D3: The Vault of the Drow is the last of the D-Series modules and sees the party arriving in the underground drow city Erelhei-Cinlu. It is the lengthiest in the series so far and with good reason: the module abandons the more linear dungeon crawl progression of the previous installments for a more open-ended approach.

This marks a dramatic point in D&D’s evolution from scenarios intended for tournament play (even though D3 was a tournament module) to materials with a more naturalistic, even gestalt, feel. This pivot point changes the idea of what a campaign could be.
Up to 1978, a campaign was a series of dungeon crawls linked by the participating characters. They amount to a kind of chute, perhaps with many intervening branches, which eventually lead to the same place: a now-empty dungeon and a group of wealthier, more experienced player characters. D3 eschews the chute for a number of hubs, or encounter areas, which exist in a sort of narrative web (pun sort of intended, sorry).

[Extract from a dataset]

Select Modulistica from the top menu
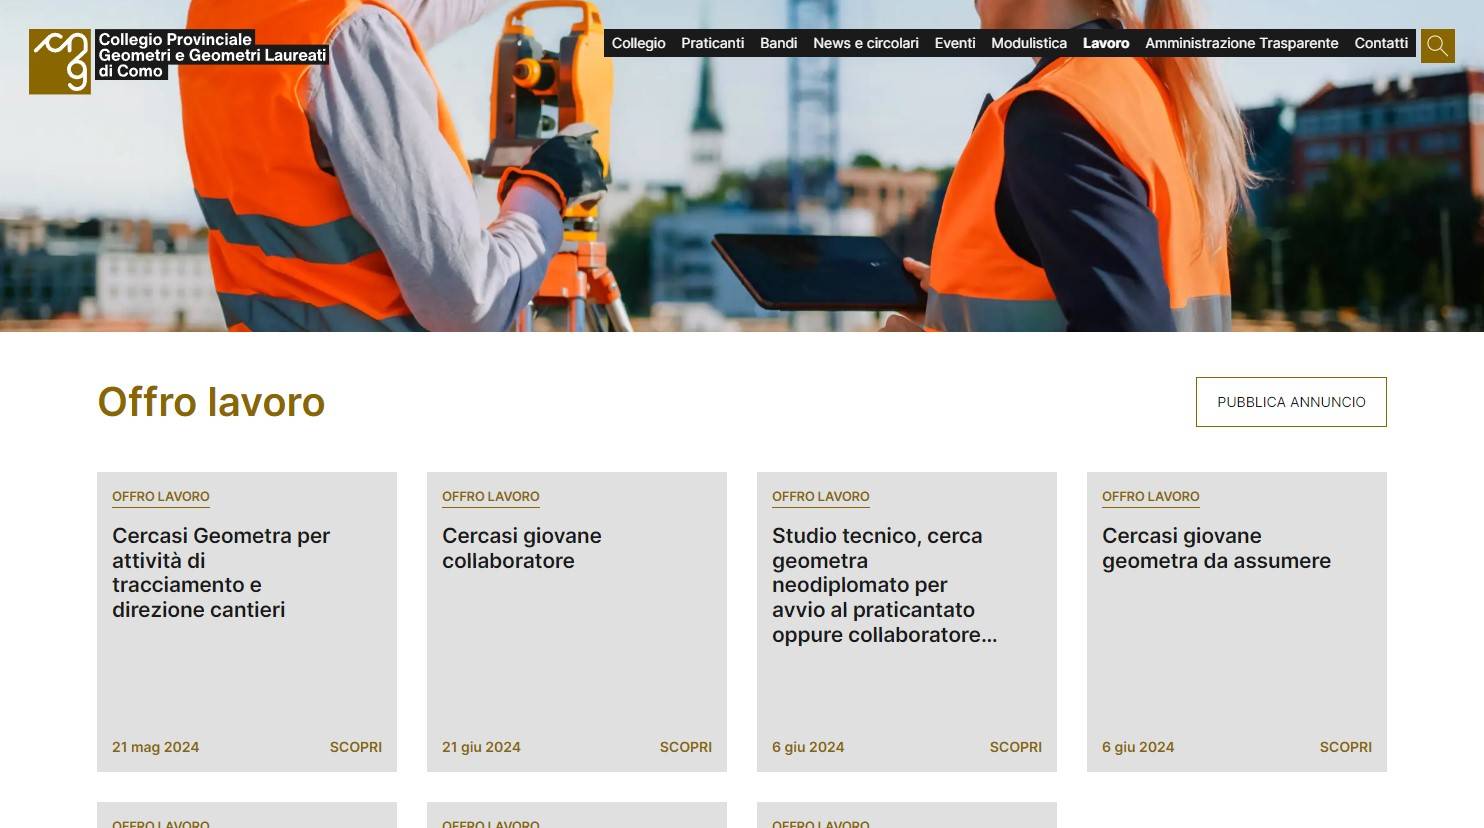This screenshot has width=1484, height=828. (1029, 43)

Players choose which hub to visit and, presumably, their actions there can affect the state of the other areas when they arrive.
This takes some of the power of the DM and gives it to the players, allowing them to decide not just the overall arc of the story, but the order of the beats as it goes, leading to fewer dungeons intricately designed in a vacuum and more improvisational play.

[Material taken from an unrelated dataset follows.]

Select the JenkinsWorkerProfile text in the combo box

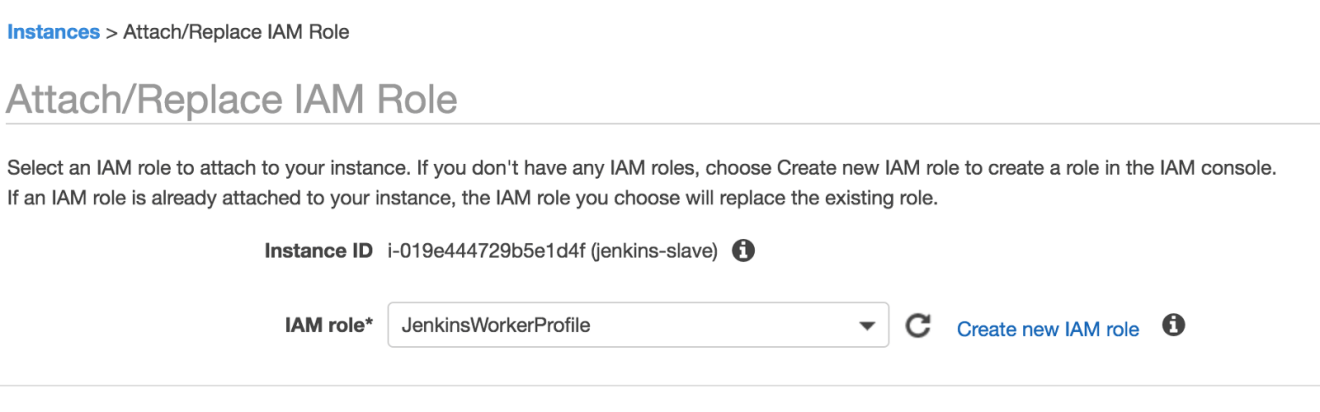pyautogui.click(x=495, y=325)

Though Gygax’s Greyhawk and Arneson’s Blackmoor existed since ’72, I think D3 marks the first step toward the campaign settings we know and love today, where source books present vast swaths of information, not to present a definitive believable world, but rather to provide players and DMs the resources so they, together, can cobble together their own.
Final thought: that demon on the front cover kind of has a Creature of the Black Lagoon look to it (it’s the stripes that do it, maybe?) and it also sure seems like it was on the mind of whoever designed Molasar in Michael Mann’s film adaptation of The Keep.